Texto para análise:
------------------------------------

Foto: Ricardo Stuckert/Instituto Lula
E aí que, neste fim de semana, recebi a triste notícia de que o ex-presidente Luiz Inácio Lula da Silva foi diagnosticado com câncer na laringe. Deu um aperto no coração. Admiro muito o Lula, e é uma tristeza sem fim que ele tenha que enfrentar essa barra. O diagnóstico saiu no sábado e nosso ex-presidente se internou no hospital Sírio Libanês, um dos melhores de São Paulo, para iniciar o tratamento, que vai passar por sessões de quimio e radioterapia e, possivelmente, uma cirurgia.
Enquanto eu aqui torcia para que Lula vencesse essa luta, surgiu uma campanha entre aqueles 13% que não aprovaram o governo Lula sugerindo que o ex-presidente “desse o exemplo” e, em vez de se tratar em um hospital particular, fizesse seu tratamento pelo sistema público de saúde, o SUS (Sistema Único de Saúde).
O que essas pessoas sugerem é que Lula sofra na pele a ineficiência da saúde pública como tantos brasileiros com câncer sofrem e já sofreram, muitos morrendo prematuramente por falta de tratamento adequado. Na semana do dia 24/10/11, os médicos do SUS fizeram uma greve em 21 estados para reivindicar melhores condições de trabalho. Médicos que recebem salários ridículos e trabalham demais em locais sem estrutura e condições precárias. Faltam leitos, profissionais, medicamentos (vale lembrar que os médicos de convênios particulares fizeram paralisação parecida por melhores salários e menos interferência dos convênios das decisões médicas).

------------------------------------

Registros extraídos:
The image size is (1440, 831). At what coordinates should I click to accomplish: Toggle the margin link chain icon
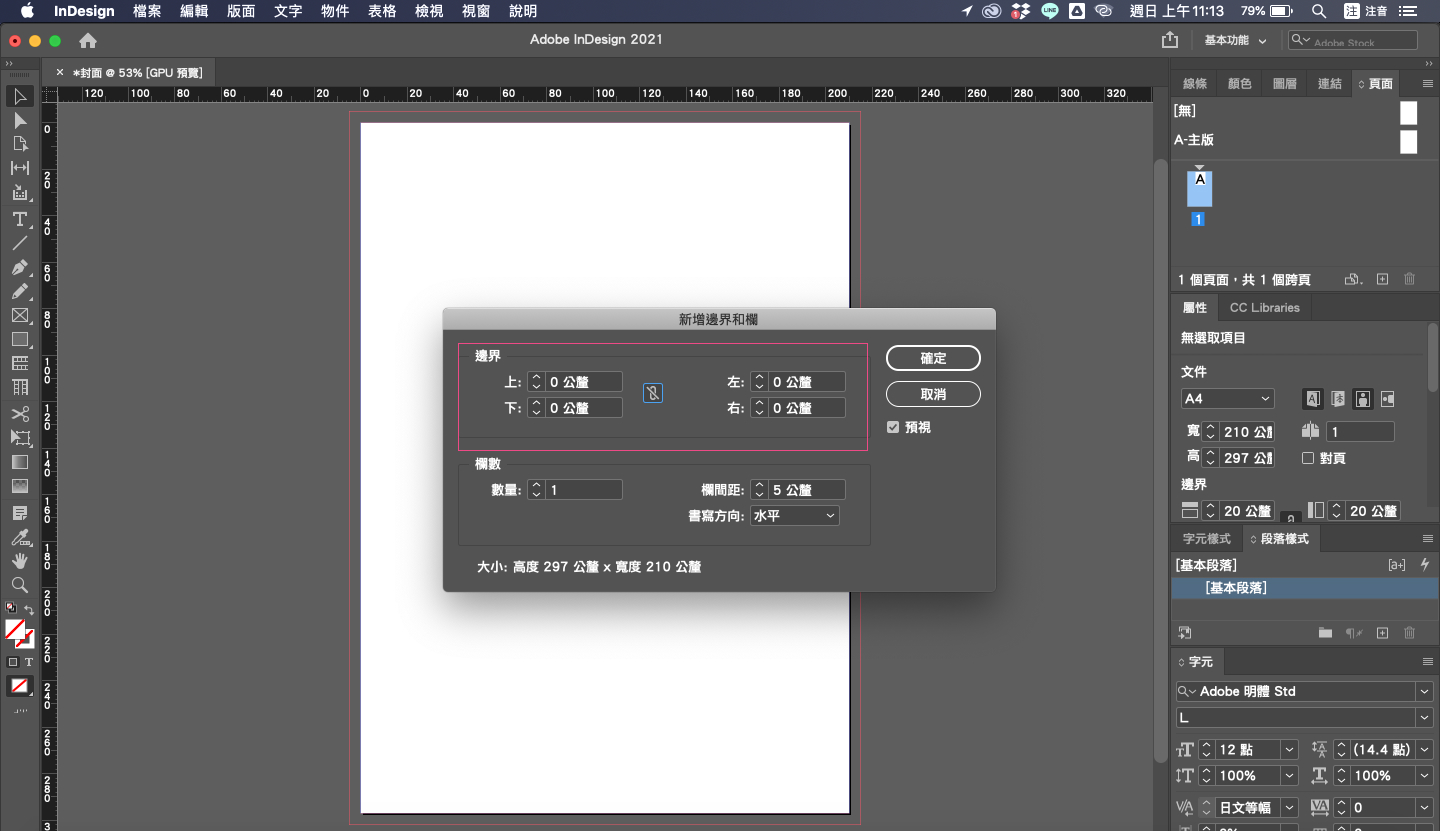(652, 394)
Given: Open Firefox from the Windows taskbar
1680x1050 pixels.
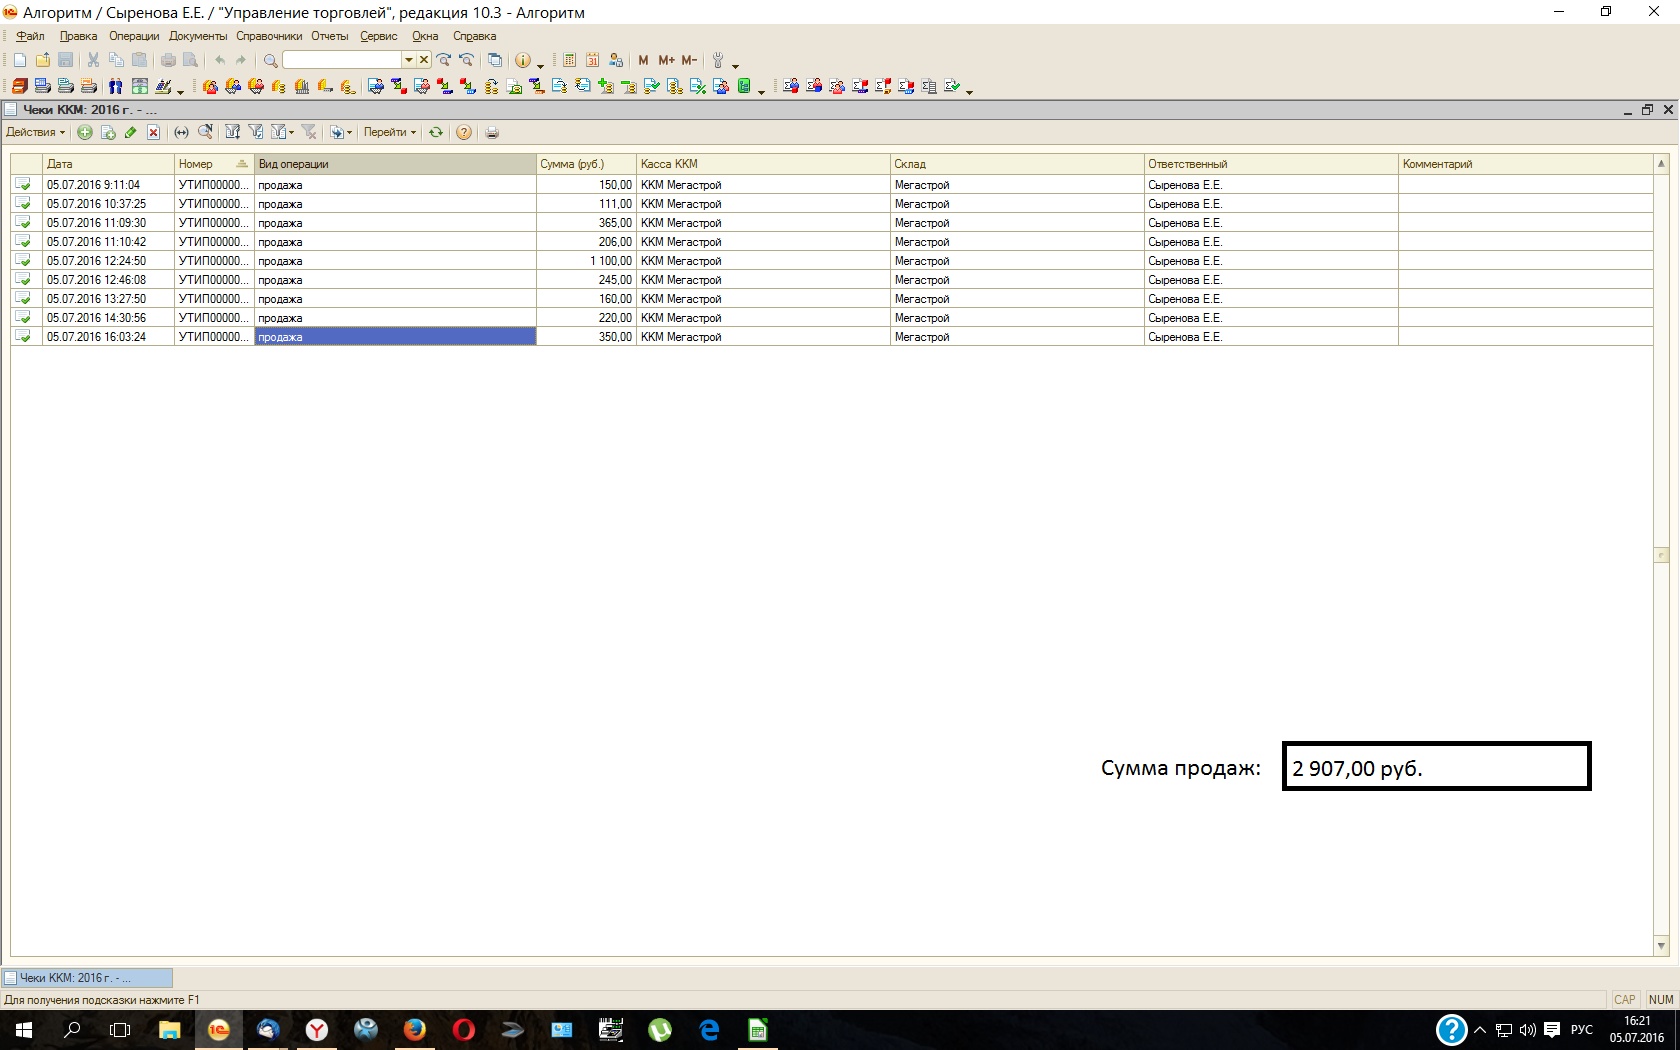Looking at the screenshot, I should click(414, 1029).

------------------------------------

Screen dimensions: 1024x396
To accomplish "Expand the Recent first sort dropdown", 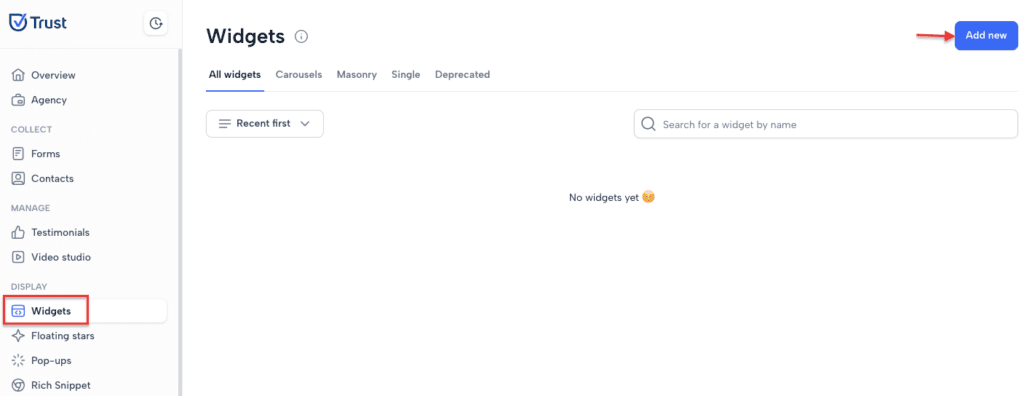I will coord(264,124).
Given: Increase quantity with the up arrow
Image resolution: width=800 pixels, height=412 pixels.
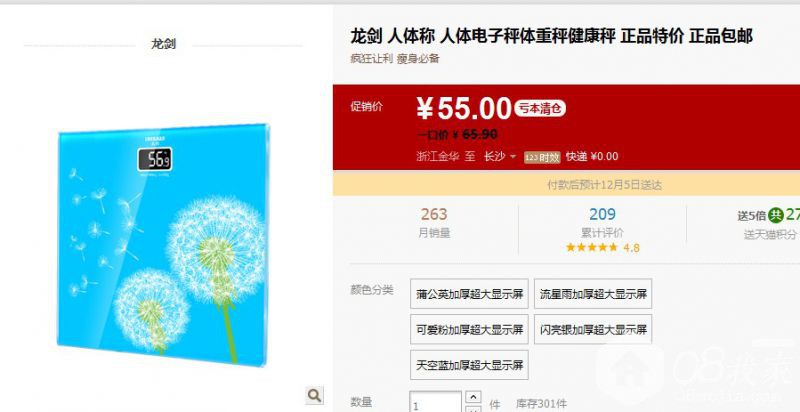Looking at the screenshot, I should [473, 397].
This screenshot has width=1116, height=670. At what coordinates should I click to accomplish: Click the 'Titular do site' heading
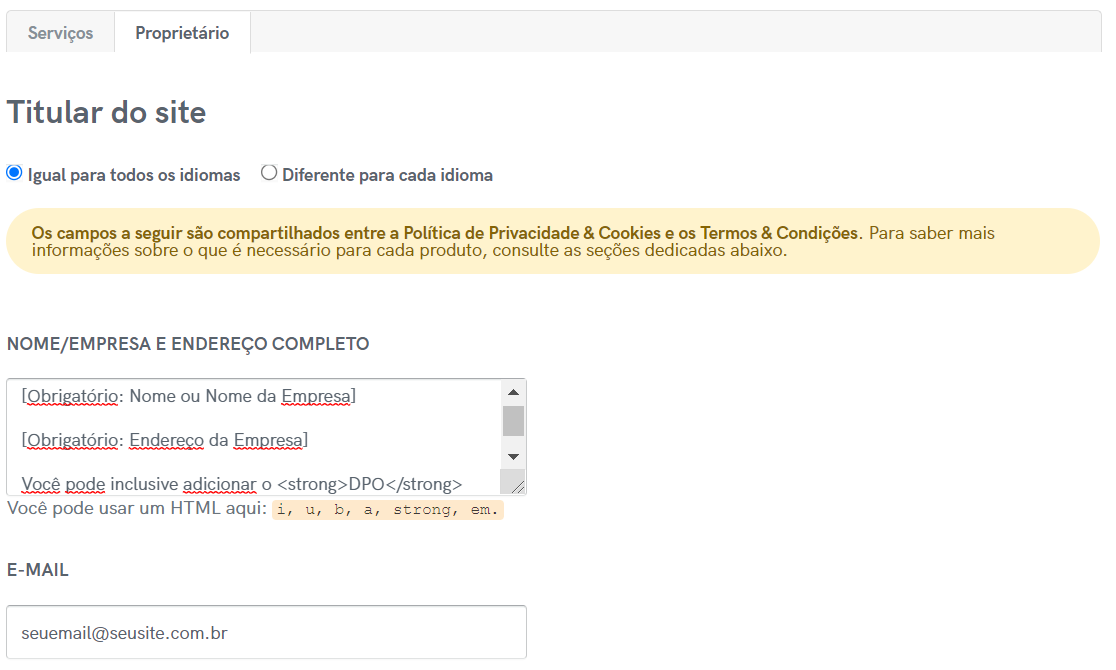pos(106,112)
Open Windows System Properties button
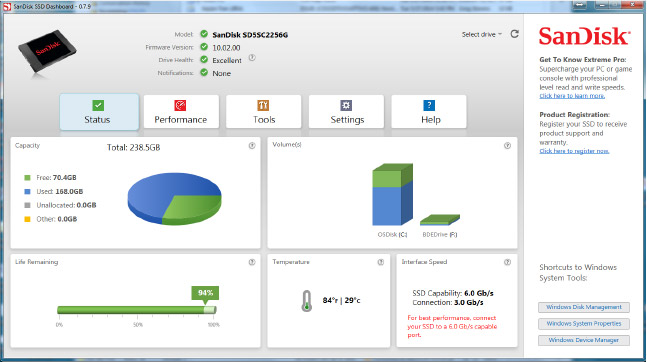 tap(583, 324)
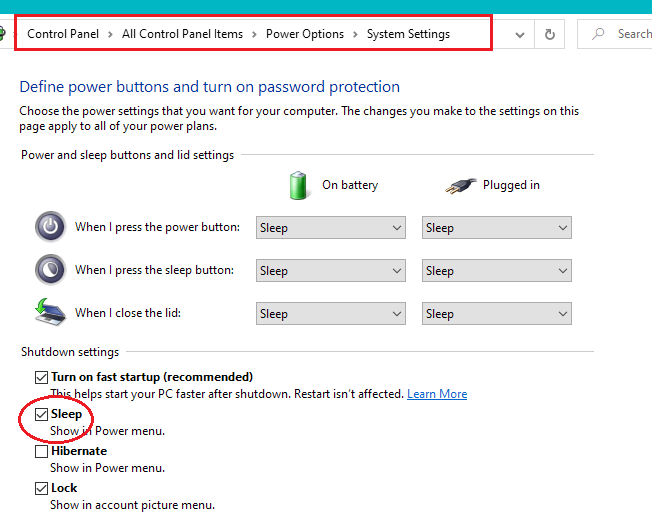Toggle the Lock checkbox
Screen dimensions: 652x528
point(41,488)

------------------------------------

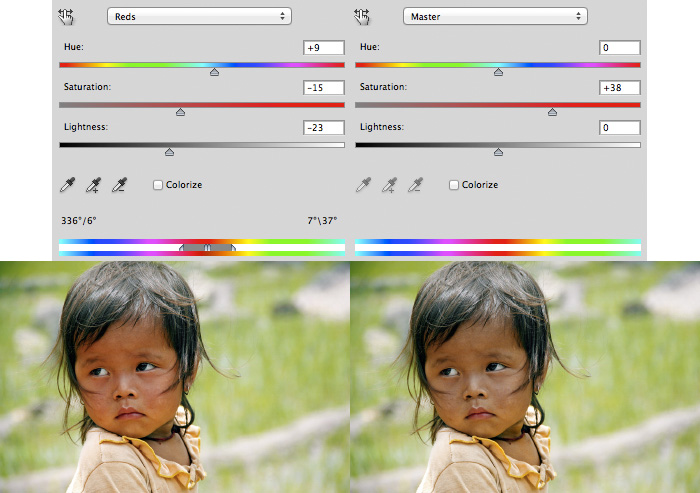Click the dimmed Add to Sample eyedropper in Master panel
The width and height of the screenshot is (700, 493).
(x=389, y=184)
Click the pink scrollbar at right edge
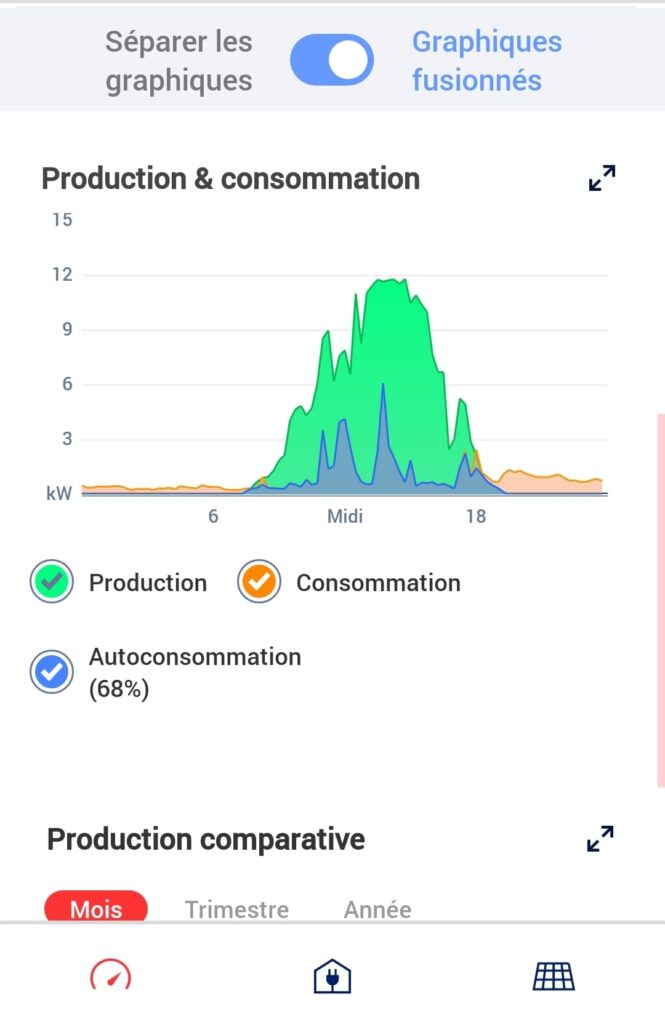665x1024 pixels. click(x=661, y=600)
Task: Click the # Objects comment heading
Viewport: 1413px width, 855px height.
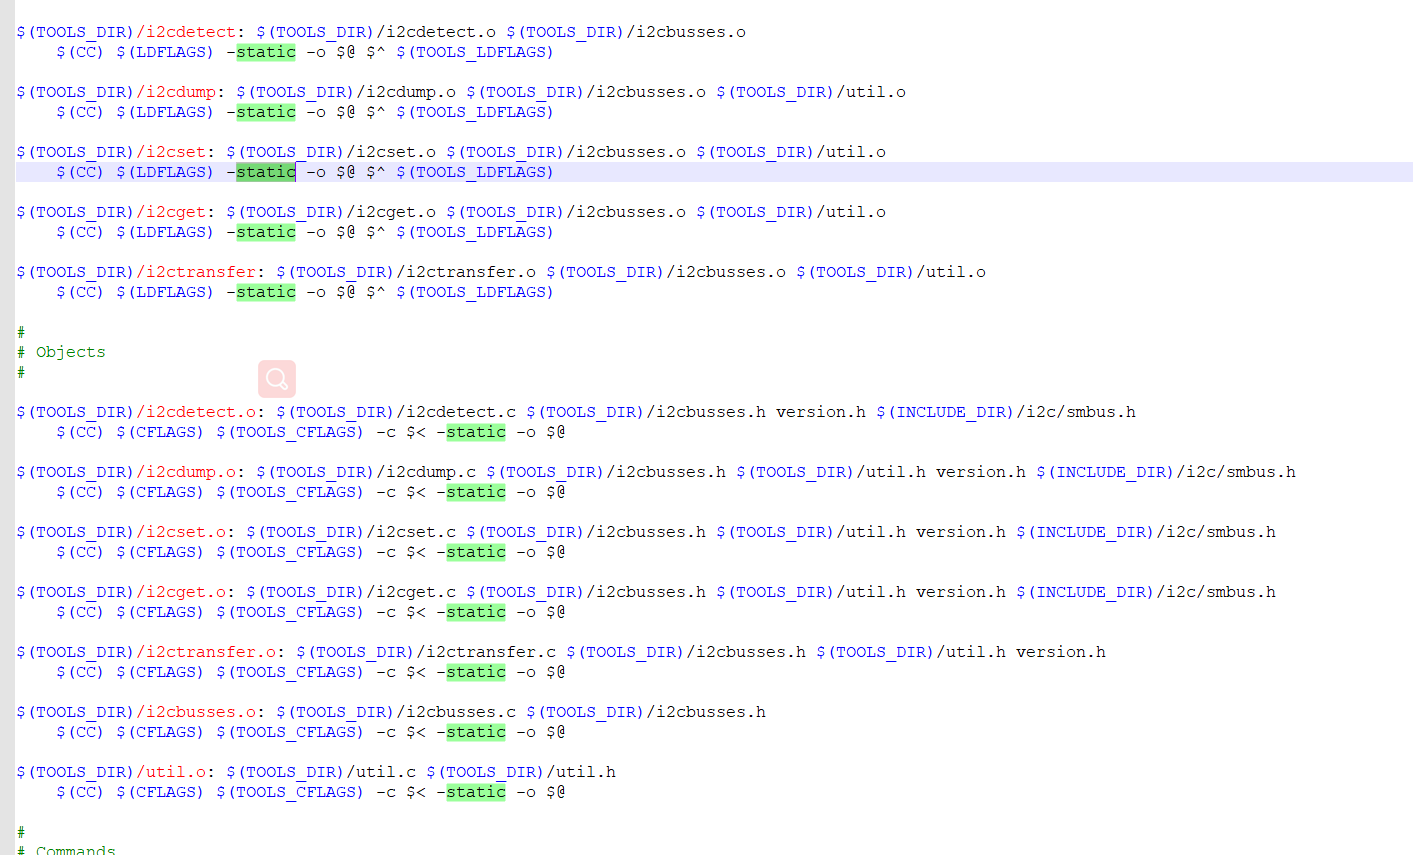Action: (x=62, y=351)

------------------------------------

O que fazer:
- 1) Liste o que o texto sobre o diagnóstico de Lula afirma que falta na saúde pública.
- 2) Segundo o texto sobre o diagnóstico de Lula, com que finalidade os médicos do SUS fizeram greve na semana do dia 24/10/11? Responda em até três frases.
- 3) Repita, sem alterações, o trecho do texto sobre o diagnóstico de Lula que vai de "Foto: Ricardo Stuckert/Instituto" até "possivelmente, uma cirurgia.".
Os registros não são necessários para resolver esta atividade.

Respostas dos exercícios:
- 1) Leitos, profissionais e medicamentos.

- 2) A greve, realizada em 21 estados, teve a finalidade de reivindicar melhores condições de trabalho. O texto descreve esses médicos como profissionais que recebem salários ridículos e trabalham demais em locais sem estrutura e com condições precárias.

- 3)
Foto: Ricardo Stuckert/Instituto Lula
E aí que, neste fim de semana, recebi a triste notícia de que o ex-presidente Luiz Inácio Lula da Silva foi diagnosticado com câncer na laringe. Deu um aperto no coração. Admiro muito o Lula, e é uma tristeza sem fim que ele tenha que enfrentar essa barra. O diagnóstico saiu no sábado e nosso ex-presidente se internou no hospital Sírio Libanês, um dos melhores de São Paulo, para iniciar o tratamento, que vai passar por sessões de quimio e radioterapia e, possivelmente, uma cirurgia.